Health and care regulation is changing to reflect the formal adoption of system working and the new statutory framework provided by the Health and Care Act.
Our survey shows that providers welcome the regulators’ shift towards a more system focused approach, which is more flexible and accounts for local contexts. As the membership organisation for trusts, we would observe that CQC and NHS England are open to challenge and willing to co-produce and co-design their approaches with bodies such as ours, and those they oversee.
However, this survey also demonstrates that what trusts experience locally does not yet fit with the policy direction being set out at a national level.

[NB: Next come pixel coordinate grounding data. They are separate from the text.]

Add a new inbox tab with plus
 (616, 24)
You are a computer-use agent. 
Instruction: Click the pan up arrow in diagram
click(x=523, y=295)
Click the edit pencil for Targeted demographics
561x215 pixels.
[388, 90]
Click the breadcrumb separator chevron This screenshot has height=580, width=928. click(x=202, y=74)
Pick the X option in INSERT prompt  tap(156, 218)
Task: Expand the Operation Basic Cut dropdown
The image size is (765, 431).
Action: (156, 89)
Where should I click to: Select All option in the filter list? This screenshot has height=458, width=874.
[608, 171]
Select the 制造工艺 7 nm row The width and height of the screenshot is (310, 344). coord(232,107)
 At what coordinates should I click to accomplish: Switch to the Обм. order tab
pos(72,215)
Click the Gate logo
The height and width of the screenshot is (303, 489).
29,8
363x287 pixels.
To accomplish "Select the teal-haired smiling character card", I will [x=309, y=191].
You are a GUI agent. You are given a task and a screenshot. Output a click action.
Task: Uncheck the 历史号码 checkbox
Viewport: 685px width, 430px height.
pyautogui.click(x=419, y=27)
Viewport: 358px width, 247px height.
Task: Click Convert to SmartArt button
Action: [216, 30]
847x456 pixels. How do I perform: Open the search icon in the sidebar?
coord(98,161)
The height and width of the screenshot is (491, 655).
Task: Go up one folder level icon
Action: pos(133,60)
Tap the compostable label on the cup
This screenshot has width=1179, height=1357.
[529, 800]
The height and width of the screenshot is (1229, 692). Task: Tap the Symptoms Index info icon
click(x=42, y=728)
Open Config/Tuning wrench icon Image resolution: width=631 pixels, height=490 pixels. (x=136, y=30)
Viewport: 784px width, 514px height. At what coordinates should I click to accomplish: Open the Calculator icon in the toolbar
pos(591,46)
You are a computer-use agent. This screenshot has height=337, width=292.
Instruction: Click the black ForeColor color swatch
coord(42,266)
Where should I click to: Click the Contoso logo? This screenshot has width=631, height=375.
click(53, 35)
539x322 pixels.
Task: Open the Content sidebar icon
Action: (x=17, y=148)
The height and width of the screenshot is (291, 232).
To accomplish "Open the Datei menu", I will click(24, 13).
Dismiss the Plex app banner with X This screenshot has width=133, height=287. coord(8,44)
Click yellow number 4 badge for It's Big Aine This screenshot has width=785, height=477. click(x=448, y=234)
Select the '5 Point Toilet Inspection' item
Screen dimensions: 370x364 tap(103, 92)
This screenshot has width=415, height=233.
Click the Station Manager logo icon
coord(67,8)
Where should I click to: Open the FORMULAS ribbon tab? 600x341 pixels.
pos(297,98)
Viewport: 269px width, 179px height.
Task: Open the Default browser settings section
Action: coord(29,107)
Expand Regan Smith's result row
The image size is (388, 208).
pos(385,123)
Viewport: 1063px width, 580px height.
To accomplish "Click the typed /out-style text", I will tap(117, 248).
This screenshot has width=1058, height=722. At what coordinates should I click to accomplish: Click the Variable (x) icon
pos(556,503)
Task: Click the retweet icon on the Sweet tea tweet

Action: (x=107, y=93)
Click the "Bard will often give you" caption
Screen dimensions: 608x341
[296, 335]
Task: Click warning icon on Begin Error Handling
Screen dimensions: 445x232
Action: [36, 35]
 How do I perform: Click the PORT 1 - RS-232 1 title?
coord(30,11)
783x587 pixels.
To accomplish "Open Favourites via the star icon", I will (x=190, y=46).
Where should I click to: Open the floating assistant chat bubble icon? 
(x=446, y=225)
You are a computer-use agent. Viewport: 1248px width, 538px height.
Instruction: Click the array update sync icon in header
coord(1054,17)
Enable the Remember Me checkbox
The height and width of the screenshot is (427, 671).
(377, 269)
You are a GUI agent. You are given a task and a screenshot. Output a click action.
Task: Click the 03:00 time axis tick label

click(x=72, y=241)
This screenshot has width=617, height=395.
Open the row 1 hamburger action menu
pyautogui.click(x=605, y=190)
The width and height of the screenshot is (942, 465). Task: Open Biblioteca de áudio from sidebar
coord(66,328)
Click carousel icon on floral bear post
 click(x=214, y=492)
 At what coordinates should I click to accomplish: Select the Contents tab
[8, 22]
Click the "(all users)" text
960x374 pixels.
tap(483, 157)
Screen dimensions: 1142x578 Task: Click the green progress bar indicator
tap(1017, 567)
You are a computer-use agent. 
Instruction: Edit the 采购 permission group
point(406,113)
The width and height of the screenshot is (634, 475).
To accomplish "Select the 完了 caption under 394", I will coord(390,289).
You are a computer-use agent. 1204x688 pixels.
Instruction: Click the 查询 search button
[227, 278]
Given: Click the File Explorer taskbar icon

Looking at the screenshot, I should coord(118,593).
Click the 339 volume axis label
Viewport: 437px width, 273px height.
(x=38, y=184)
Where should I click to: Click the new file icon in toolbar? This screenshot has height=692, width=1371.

Providers do not yet feel that the approaches of CQC and NHSE/I have encouraged them to collaborate and integrate care. Trust leaders contrast CQC’s focus on organisations over systems with their own changing responsibilities. They would like to see more clarity from NHS England on the respective responsibilities and accountabilities in the new system architecture, in particular between NHS England and ICSs when it comes to the oversight of trusts. And, they identify a gap in the existing regulatory framework relating to provider collaboratives.
Members recognise that the system is changing and regulators’ approaches are yet to fully develop, but there is a clear sense that national bodies need to do more to take into account the ongoing challenges trusts face, and become part of the solution. Just as collaboration is now a core expectation for trusts, it should also be the guiding principle for the future of regulation – one that is developed in the interests of patients and the public, and in the spirit of co-design and co-production with trusts and other providers.
We look forward to working with CQC and NHS England over the year ahead, on behalf of and alongside trust leaders, to further develop the approach to regulation following the passage of the Health and Care Act.